It’s a shame, it’s disappointing, it’s a missed opportunity, but your anger in this case cannot turn back the tide because the target audience for this really doesn’t care, won’t ever care, doesn’t know the Dungeon Keeper history and has probably already moved on anyway. There will be no retribution for EA Mobile and they don’t deserve it anyway. They are not making games for you, they are making them for a bottom line on a bank balance and they’re doing that adequately.

The baffling question is not ‘why is Dungeon Keeper Mobile awful?’ but ‘why use the Dungeon Keeper IP in the first place?’ Whiles there was clearly a business case for taking The Sims and making The Sims Social due to a crossover of interested parties, Dungeon Keeper Mobile is clearly not for Dungeon Keeper fans, made clear by the mutilated art style garishly greeting you when you fire up the app, and it’s not like it has spectacular brand recognition in the wider market. It was possibly a grab for press attention but other than that there’s very little reason to drag this nostalgia fuel through the mud.

There is something positive here. Thankfully this isn’t a bad sequel marking the nail in the coffin of a beloved series and could open the door for new Dungeon Keepers if the numbers end up looking good. EA shut the door on a third Dungeon Keeper game around a decade ago when it decided strategy games weren’t what the cool kids wanted anymore, so we can’t exactly blame this version for killing a thriving franchise. Maybe the analytics will be misinterpreted in our favour and we could have a slew of actual Dungeon Keeper sequels receiving funding before we know it. Naive? Probably.
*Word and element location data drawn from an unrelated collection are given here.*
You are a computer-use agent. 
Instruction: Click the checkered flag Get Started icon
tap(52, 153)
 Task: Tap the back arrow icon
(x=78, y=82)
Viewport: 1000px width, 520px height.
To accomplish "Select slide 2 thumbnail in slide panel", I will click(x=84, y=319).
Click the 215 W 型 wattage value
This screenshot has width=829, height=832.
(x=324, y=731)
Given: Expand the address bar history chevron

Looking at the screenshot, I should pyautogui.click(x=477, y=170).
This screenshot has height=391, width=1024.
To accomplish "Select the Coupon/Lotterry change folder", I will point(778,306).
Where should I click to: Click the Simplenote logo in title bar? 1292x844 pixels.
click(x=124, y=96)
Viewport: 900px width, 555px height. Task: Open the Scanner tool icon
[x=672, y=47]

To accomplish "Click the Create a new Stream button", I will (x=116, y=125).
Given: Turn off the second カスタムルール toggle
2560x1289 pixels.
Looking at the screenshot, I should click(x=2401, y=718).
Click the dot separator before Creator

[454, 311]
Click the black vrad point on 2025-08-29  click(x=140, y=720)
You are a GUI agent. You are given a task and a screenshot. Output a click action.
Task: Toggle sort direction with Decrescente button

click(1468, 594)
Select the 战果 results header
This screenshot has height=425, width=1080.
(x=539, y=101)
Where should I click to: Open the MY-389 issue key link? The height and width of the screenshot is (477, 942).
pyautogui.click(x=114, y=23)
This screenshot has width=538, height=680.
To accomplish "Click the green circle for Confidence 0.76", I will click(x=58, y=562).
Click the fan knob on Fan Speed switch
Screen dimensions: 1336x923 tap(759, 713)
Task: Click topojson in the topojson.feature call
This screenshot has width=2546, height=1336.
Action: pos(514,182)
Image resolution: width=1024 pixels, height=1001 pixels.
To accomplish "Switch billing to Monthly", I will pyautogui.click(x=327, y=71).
Out of the question? No and any games journalist can picture the inevitable news item they put together about EA botching the server support for the pointless internet connectivity requirement on said resulting sequel.

Dungeon Keeper Mobile is bad, but the EA Mobile/Mythic combination is not evil and they are doing their jobs admirably, albeit without the 100% score for marketing ethics that would be appreciated. The only possible result of this mess that affects the future of the Dungeon Keeper saga is a positive one and the most likely scenario does no damage, but simply does not change a thing.